§ YOUR TASKS:
(A) In the text about Barry Pederson, who beat him for the Calder Memorial Trophy in his rookie season?
(B) Which players other than Pederson himself does the Barry Pederson text mention by name?
(C) Extend the Barry Pederson text, picking up right after its final sentence.

§ SUPPLIED TEXT:
——————————

Canadian ice hockey player (born 1961)

Barry Alan Pederson (born March 13, 1961) is a Canadian former professional ice hockey centre who played twelve seasons in the National Hockey League between 1980 and 1992. He finished second in NHL Awards Voting for Rookie of the Year in 1982 and was a two-time NHL All-Star. He won a Stanley Cup in 1991 with the Pittsburgh Penguins. In 34 Stanley Cup playoff games, he recorded 52 points for an average of 1.529, fourth best in NHL history.

==Playing career==
Pederson began his junior hockey career playing for the Nanaimo Junior A Clippers. Moving up to the Victoria Cougars of the WHL, Pederson was then drafted in the first round (18th overall) by the Boston Bruins in the 1980 NHL entry draft. He would return for one more season in Victoria after being drafted, scoring 147 points in 55 games, and another five points in a nine-game stint in Boston.

He broke into the NHL in the 1981–82 season, setting Bruin rookie records for goals (44, which still stands) and points (92) and finishing runner-up to Dale Hawerchuk for the Calder Memorial Trophy as the league's top rookie. Included in his 92 points was a seven-point effort against the Hartford Whalers which also remains a Bruin rookie record. Pederson and star winger Rick Middleton had instant chemistry, and would be one of the league's most dangerous duos for several seasons.

In 1982–83, he finished with 46 goals and 107 points. He led the Bruins in assists and points, and finished fifth in league scoring (the only player in the top eight not to eventually make the Hockey Hall of Fame). In the playoffs, he would take his game to another level, as he and Middleton wreaked havoc combining for 65 points in just 17 games before losing out to New York Islanders in the Conference Final. Pederson finished third in playoff goals and points despite not reaching the finals.

Pederson continued his exploits in 1983–84, posting 39 goals and 77 assists for 116 points. His assist and point totals again led the Bruins, and his point total placed him sixth in the NHL. His 77 assists were third in the league behind only Wayne Gretzky and Paul Coffey. He played in his second consecutive NHL All-Star Game, and was selected to represent Canada at the 1984 Canada Cup tournament that summer.

——————————

§ DATASET:
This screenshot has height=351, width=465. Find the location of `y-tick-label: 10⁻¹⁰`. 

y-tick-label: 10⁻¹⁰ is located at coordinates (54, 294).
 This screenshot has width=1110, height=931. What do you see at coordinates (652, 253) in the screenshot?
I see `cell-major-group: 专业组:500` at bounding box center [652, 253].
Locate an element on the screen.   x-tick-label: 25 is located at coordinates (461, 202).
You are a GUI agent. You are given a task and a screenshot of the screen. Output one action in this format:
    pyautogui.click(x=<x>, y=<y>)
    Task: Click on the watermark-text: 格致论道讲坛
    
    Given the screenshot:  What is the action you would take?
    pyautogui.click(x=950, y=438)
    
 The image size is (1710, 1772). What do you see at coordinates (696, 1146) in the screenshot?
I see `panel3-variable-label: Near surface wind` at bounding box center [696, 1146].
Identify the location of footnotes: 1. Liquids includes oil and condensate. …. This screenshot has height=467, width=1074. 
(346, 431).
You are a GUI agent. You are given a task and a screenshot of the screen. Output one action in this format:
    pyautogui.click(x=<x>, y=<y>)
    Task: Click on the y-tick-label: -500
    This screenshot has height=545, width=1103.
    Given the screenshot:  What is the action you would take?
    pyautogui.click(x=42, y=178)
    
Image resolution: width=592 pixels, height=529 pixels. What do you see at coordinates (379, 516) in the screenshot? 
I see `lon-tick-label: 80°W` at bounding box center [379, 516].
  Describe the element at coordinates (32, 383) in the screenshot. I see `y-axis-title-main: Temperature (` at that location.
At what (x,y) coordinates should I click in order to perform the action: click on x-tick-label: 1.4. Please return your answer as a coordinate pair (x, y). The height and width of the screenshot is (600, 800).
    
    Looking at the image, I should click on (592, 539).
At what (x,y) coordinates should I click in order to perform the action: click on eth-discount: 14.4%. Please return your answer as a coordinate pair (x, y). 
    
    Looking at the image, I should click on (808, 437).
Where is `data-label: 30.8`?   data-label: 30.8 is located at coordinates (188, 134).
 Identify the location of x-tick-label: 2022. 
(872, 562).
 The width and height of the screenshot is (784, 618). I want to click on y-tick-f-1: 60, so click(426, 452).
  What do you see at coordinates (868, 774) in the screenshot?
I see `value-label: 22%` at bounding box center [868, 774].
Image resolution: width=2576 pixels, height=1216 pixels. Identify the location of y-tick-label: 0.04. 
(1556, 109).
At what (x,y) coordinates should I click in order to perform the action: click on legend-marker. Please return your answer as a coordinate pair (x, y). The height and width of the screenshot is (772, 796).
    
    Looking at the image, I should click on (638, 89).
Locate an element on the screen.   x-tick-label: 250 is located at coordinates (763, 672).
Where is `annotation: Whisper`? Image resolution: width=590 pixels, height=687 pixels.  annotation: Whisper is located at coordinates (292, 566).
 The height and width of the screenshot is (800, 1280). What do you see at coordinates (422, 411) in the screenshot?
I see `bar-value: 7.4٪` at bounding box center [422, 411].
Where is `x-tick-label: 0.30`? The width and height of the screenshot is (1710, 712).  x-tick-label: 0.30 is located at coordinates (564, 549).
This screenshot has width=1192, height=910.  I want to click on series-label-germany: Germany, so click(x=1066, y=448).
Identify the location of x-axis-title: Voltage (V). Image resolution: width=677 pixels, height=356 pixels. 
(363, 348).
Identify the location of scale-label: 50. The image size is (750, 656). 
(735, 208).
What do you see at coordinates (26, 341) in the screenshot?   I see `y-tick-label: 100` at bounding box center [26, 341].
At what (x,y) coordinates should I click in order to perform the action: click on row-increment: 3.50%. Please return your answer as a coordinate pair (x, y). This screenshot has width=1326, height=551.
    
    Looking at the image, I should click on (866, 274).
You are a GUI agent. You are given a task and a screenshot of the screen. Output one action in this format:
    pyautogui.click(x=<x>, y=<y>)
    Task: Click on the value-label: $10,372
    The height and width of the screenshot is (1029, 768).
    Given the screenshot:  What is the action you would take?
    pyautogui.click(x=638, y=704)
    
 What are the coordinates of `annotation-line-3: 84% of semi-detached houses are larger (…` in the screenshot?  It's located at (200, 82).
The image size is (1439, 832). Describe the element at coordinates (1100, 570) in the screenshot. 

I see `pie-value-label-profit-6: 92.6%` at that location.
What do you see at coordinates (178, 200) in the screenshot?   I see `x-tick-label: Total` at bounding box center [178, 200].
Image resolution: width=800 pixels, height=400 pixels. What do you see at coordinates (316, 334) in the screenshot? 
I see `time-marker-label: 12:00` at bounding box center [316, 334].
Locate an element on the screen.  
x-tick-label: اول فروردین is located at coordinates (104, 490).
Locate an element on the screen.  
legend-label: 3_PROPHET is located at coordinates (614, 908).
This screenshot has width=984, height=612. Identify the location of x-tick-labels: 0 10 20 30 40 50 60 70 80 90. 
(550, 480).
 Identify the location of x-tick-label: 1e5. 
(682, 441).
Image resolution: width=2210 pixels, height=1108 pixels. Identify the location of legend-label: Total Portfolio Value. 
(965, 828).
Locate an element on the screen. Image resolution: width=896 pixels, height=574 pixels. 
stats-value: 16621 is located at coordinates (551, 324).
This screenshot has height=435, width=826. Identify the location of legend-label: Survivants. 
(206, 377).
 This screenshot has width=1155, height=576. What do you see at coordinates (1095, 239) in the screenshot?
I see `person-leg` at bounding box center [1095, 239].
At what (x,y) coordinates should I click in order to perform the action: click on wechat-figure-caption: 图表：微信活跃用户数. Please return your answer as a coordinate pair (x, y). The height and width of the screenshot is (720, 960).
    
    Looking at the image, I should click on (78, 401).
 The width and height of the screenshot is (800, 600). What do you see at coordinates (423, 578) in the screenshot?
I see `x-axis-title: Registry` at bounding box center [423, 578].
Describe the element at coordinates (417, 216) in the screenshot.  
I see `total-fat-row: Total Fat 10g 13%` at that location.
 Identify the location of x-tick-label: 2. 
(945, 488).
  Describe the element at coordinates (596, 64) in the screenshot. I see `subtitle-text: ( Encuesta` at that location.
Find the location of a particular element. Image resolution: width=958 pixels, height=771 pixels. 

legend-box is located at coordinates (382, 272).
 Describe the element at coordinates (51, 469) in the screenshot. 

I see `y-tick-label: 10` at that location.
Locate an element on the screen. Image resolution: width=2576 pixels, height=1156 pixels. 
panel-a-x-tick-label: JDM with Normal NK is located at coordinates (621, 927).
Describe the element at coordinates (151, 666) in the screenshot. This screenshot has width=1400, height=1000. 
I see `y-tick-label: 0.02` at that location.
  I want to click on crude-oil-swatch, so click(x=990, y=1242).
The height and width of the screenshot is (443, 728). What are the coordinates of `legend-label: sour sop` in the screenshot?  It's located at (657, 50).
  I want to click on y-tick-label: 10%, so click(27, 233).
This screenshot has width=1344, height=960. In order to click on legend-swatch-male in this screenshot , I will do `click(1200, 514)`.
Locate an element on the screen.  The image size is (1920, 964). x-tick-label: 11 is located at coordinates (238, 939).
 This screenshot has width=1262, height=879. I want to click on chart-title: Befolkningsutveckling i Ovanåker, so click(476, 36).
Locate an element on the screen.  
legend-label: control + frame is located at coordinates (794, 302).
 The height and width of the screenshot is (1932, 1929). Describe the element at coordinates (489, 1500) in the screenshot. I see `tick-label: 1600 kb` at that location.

——————————

§ WRITTEN RESPONSES:
(A) Dale Hawerchuk

(B) Dale Hawerchuk, Rick Middleton, Wayne Gretzky, Paul Coffey

(C)
At this point Pederson, despite being only 23, was on par with players such as Denis Savard, Michel Goulet, Ron Francis and Hawerchuk, all of whom went on to the Hall of Fame. However, his career would take a turn in the summer of 1984 when he was diagnosed with a benign tumor in his shoulder. He returned for only 22 games in the 1984–85 season, posting 12 points, before a second, more serious surgery had to be performed on the shoulder. This procedure required the removal of part of his shoulder muscle, and forced him to miss the remainder of the season.

Pederson returned to Boston's lineup for the 1985–86 season, but did not perform at the level he had prior to his injury. He finished the season with respectable totals of 29 goals and 76 points, good for fourth on the team but a 40-point drop from his last healthy year two seasons previous. At the conclusion of the season, Boston GM Harry Sinden, traded Pederson to Vancouver Canucks for Cam Neely and Vancouver's first round pick in the 1987 entry draft, which the Bruins used to select Glen Wesley.

For the 1986–87 season, he finished with 24 goals and a team-leading 52 assists for 76 points, and was named Canuck MVP by both the team's media and fans. In 1987–88, he again led the team in assists with 52, and added 19 goals for 71 points. He remains one of only four players in Canuck history (along with André Boudrias, Thomas Gradin and Henrik Sedin) to record consecutive 50-assist seasons.

In 1988–89, Pederson slumped to just 16 goals and 41 points while missing almost 20 games due to injury. Dogged by comparisons to Neely, the Canucks dealt him to the Pittsburgh Penguins 16 games into the 1989–90 season.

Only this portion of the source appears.